Given this distinction the central question is what the conditions are for a series, considered as a whole, to be active. Naturally, the answer will depend on the kind of series we’re considering, but merely pointing to a series in which all members are active is not enough to show that such a series considered as a whole can be active — as the previous example illustrates. What we need is an account of the distinctive characteristics of such a series, and a derivation from these what the conditions for activity are when such a series is considered as a whole.
Now, as we’ve seen the distinctive characteristic of essentially ordered series rests on the distinction between derivative and non-derivative members. Derivative members are only conditionally active, whereas non-derivative members are unconditionally active. Derivative members propagate the activity of earlier members, whereas non-derivative members originate the activity. The result encoded in the (PP) is that no members have their conditions actually met if all members are only conditionally active. Again, it’s that no member can propagate without some member originating. The point is not about the number of members, but about their kind. It doesn’t matter whether you have finitely or infinitely many pipes in a row, for instance, they will not propagate any water unless something originates the water. It doesn’t matter how many sticks you have, they will not move the stone unless something originates the movement.
In short, then, the mistake of the objection is that it confuses the activity of an infinite series considered as a part, with the activity of an infinite series considered as a whole. The example does not contradict the present result because the objector has given us no reason for thinking the series in question is active when considered as a whole.
This page was significantly rewritten on 26 Aug 2017. The notation for series was made easier to follow, by distinguishing the sequence from the series so that the latter could follow the order of the series in reality. I also reordered the conclusions and formulated more in symbolic terms.

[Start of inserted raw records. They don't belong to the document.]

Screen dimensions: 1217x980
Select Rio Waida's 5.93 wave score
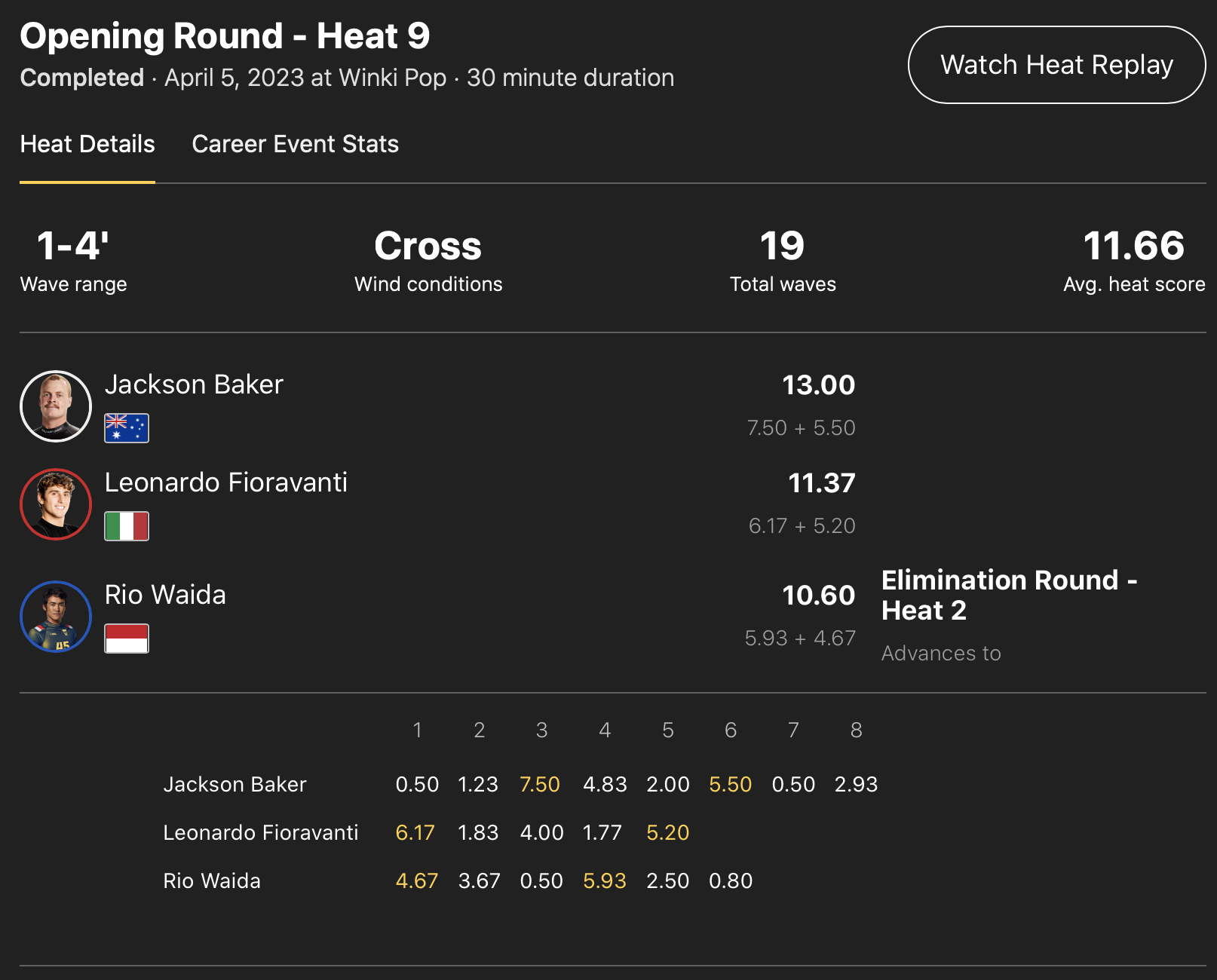pyautogui.click(x=605, y=881)
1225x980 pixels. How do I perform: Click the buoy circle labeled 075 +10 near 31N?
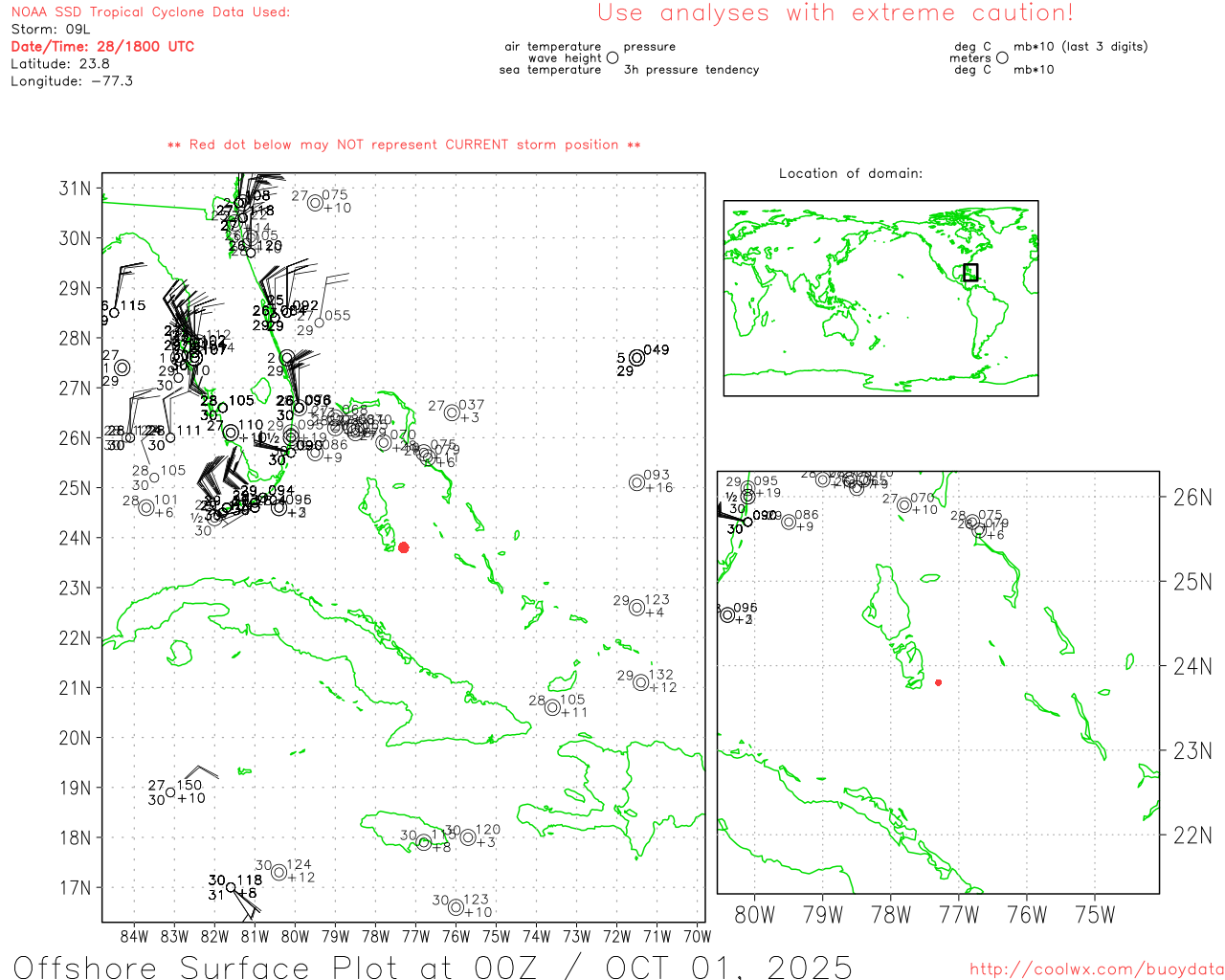click(x=315, y=202)
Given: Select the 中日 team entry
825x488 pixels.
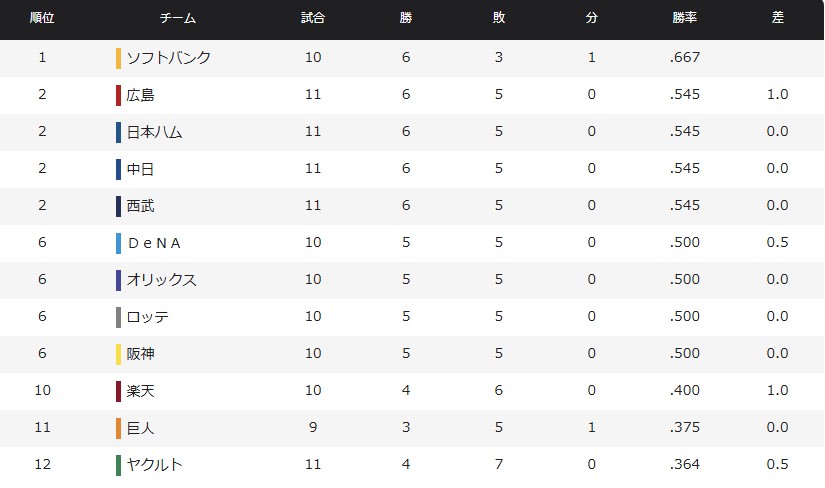Looking at the screenshot, I should [141, 169].
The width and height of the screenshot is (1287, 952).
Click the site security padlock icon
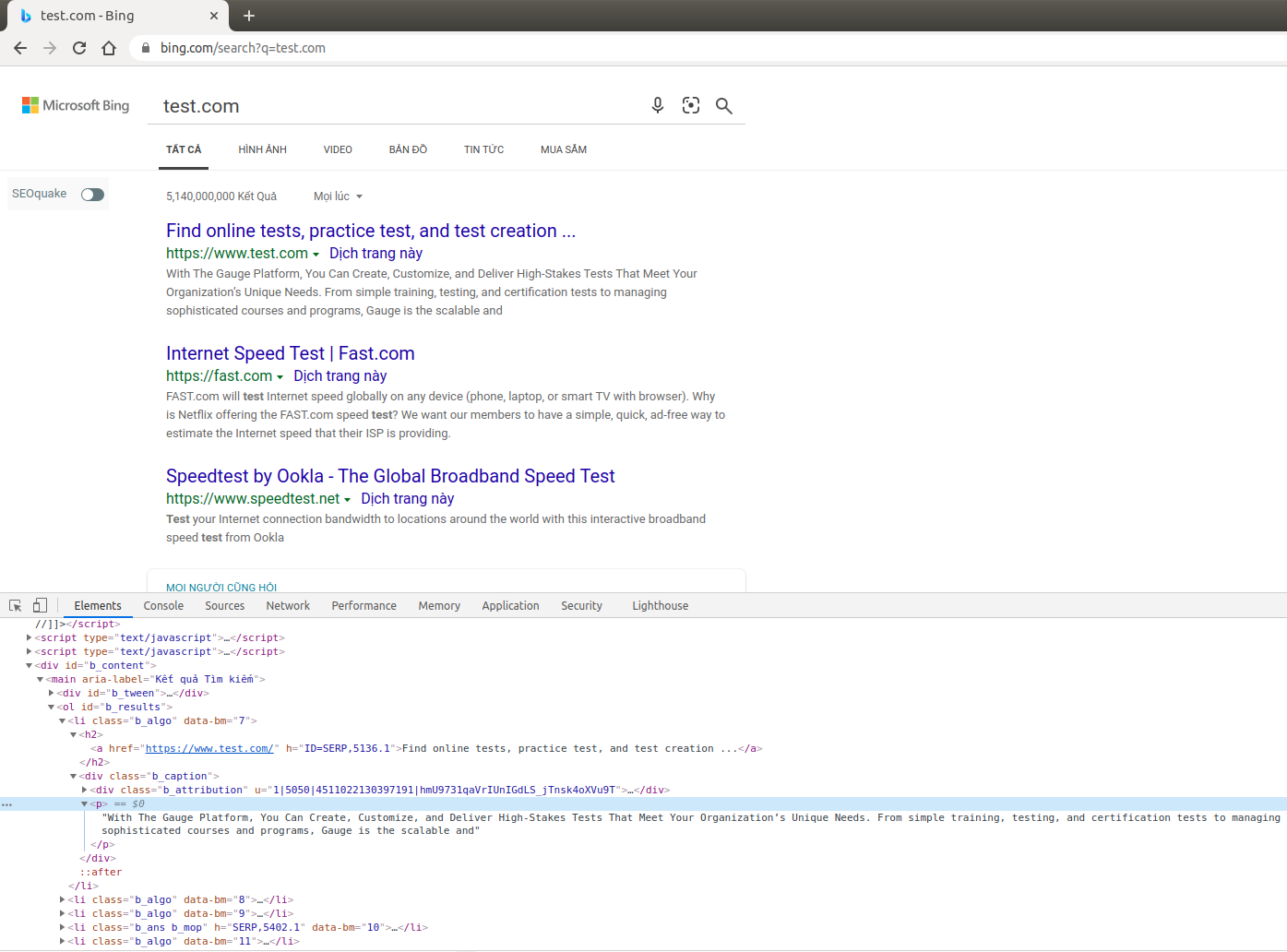tap(144, 47)
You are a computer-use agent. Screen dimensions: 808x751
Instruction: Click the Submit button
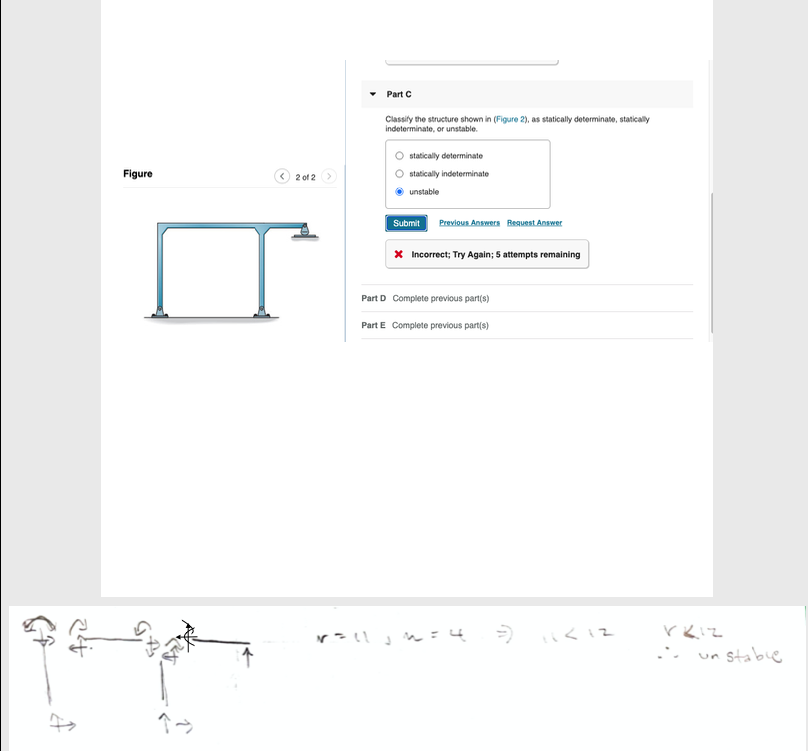405,222
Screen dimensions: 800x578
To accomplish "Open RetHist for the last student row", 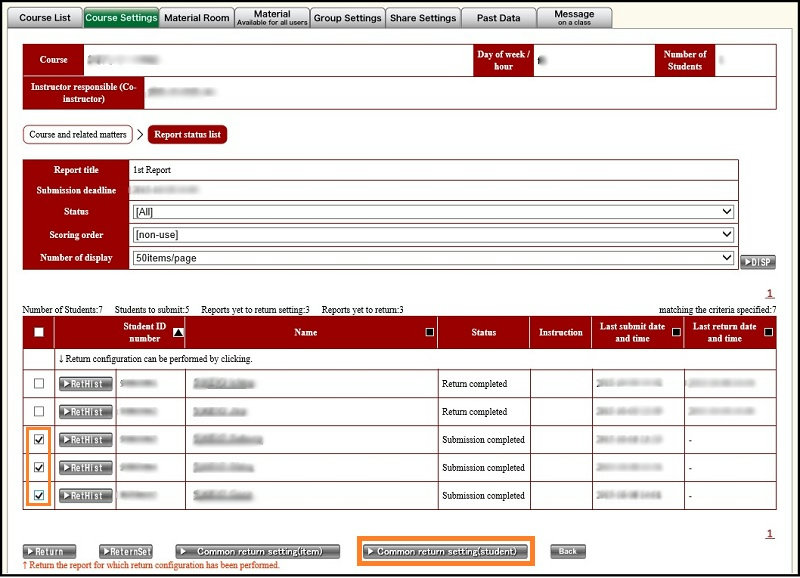I will (x=85, y=496).
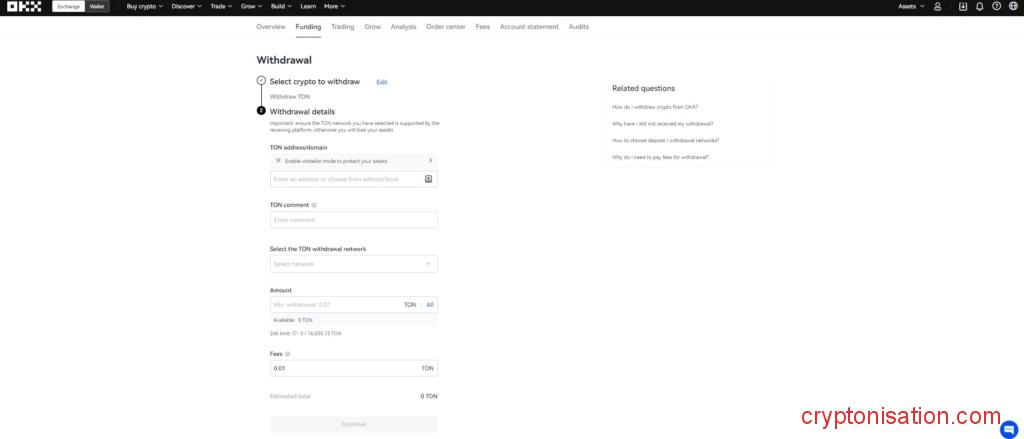Screen dimensions: 1024x439
Task: Dismiss the whitelist mode banner
Action: pyautogui.click(x=277, y=160)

On 15-16 Dec 2017 I reworked the introduction and order of formalizations, so that the maths section is now optional. I also changed the Greek letters used to be closer to their English counterparts (sigma for the map into the series, and alpha for the active predicate).
- Well, an efficient causal chain. The chain here is, in Scholastic nomenclature, a final causal chain.
- We leave the proof of this as an exercise to the reader.
- This objection is inspired by Paul Edwards’ famous objection to first cause arguments for God’s existence.
- From a formalization perspective, this means that our formalism of series considered as wholes can include the answer if done correctly. Indeed, this is why we introduced the active/inactive distinction so that we can “step outside” and analyze the differences.
- To be sure, there is a difference between finite and infinite cases, in that a finite inactive series there will always be a first inactive member. This will sometimes happen in the infinite cases, as we saw above with our ω+n example, but not always. This difference, however, does not entail that infinite series can be active without non-derivative members.